On Friday, veterans gathered at Three Arrows Hunting Preserve just outside of LeRoy for the second  Disabled American Veterans Hunt.

The first hunt was held last year in conjunction with the Minnesota Governors Pheasant Hunt where about 20 veterans took part.

Hunters were split into groups and paired with guides and their dogs for a day of perfect fall hunting.

Hunters head to the field for the Disabled American Veterans Hunt Friday morning at Three Arrows Hunting Preserve. Eric Johnson/photodesk@austindailyherald.com

This year; however, the hunt received two special guests in Disabled American Veterans (DAV) National Commander Butch Whitehead and Dale Wellik, commander of the American Legion First District, which covers a broad swath of counties in southeastern Minnesota.

Whitehead, a hunter himself, described how thrilled he was to take part in this year’s hunt, but also explained just how important events like this are.

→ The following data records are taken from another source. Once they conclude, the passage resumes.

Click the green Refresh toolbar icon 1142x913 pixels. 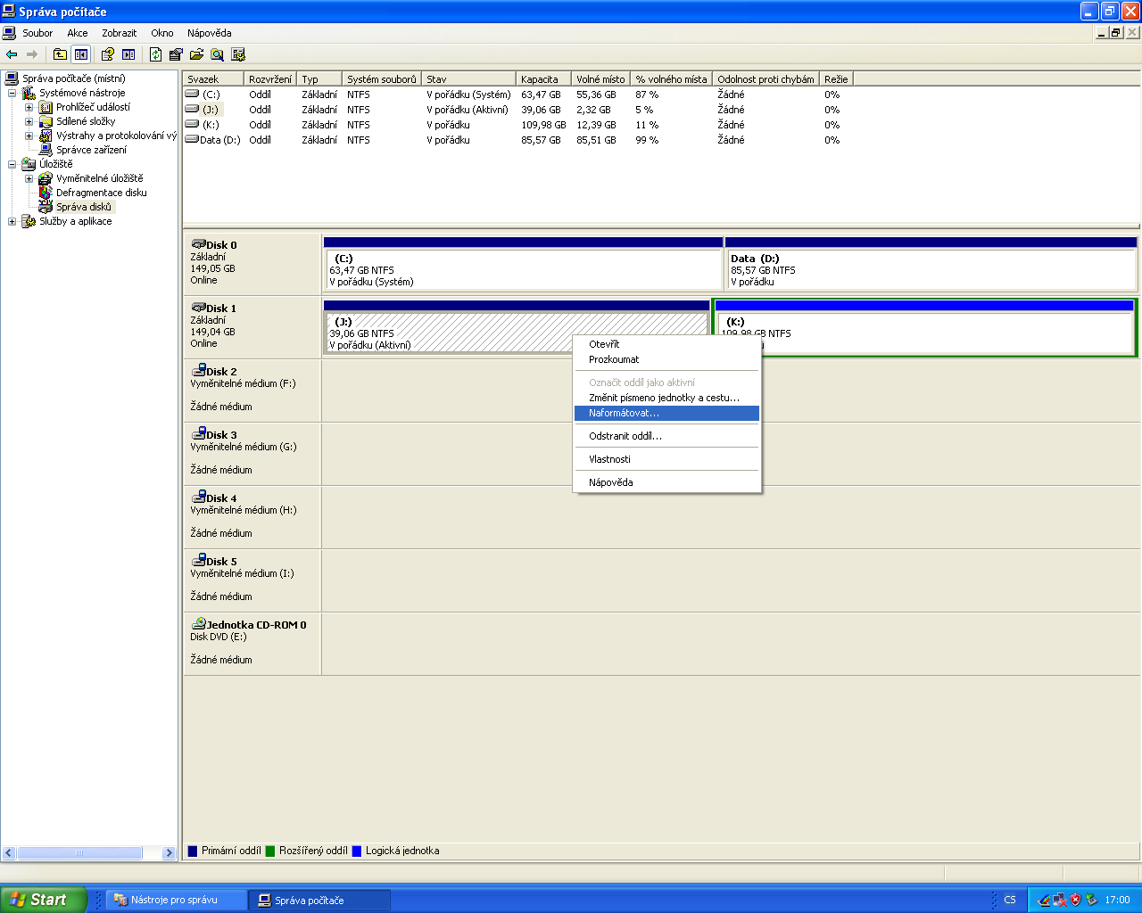coord(156,54)
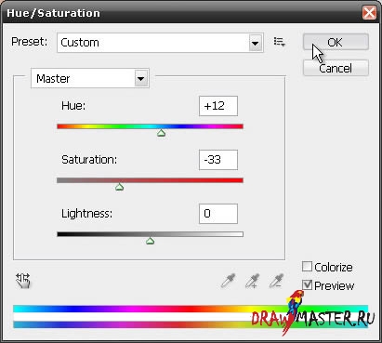Select the Add to Sample eyedropper
The width and height of the screenshot is (382, 343).
253,281
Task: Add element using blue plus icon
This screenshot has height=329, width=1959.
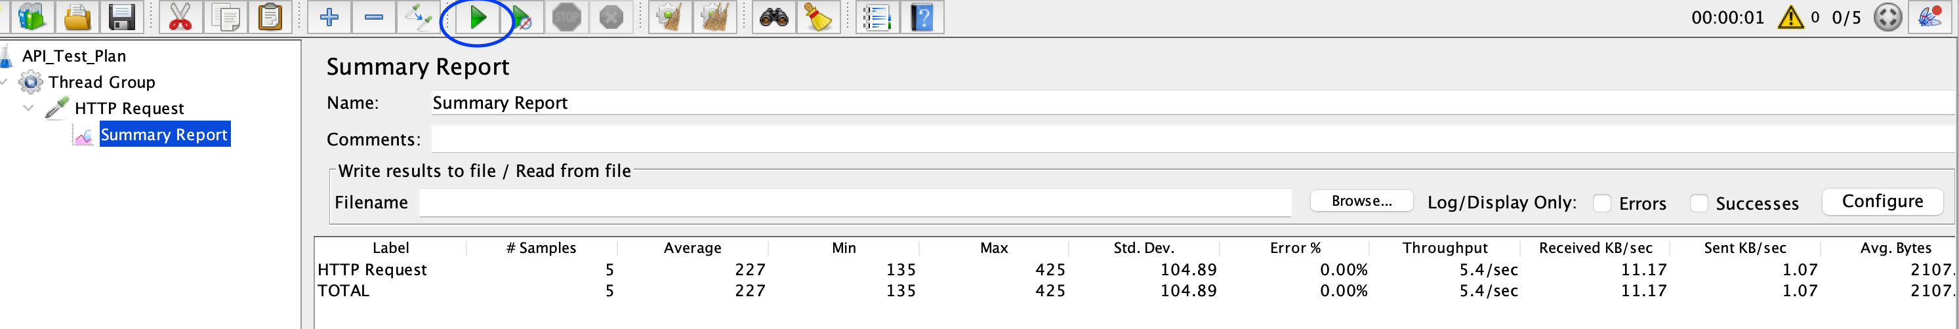Action: pos(329,17)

“When people talk about veterans and what outdoors means … it’s very therapeutic for veterans,” Whitehead said just before hitting the field. “It gets them away from everyday stress in their life, gets them back around people they are accustomed to, other sailors, Marines and they can connect.”

To that end, Wellik talked about just how important it is for the individuals.

“Getting around veterans and being around veterans, it’s not about the club here or the club there,” he said. “I was just up to Legionville and the stress wasn’t there. You were able to converse with fellow veterans. It’s the camaraderie.”

Not long after the groups started going out, the shooting started as birds quickly began jumping from the grass.

It was a good example of the good being active can be for veterans.

“These activities taking place let them do these things,” Whitehead said. “Get them together because there is some wonderful things that take place.”

At the same time, these events for veterans aren’t possible without the help of people stepping in, like Three Arrows Hunting Preserve, and doing what they can for veterans.

“One of the biggest things it takes are volunteers,” Whitehead said. “If there isn’t volunteers these  activities don’t happen and that’s a big shout out to the volunteers who step up and volunteer to make sure these things happen.”

Outside the hunt, Whitehead has been busy in other areas that have been affecting veterans; including making sure benefits are assured.

“On the national level, the big concerns I’m seeing is the benefits side,” Whitehead said. “We as veterans, there’s always somebody there that’s  a caregiver for us and we need to make sure that they are being taken care of.”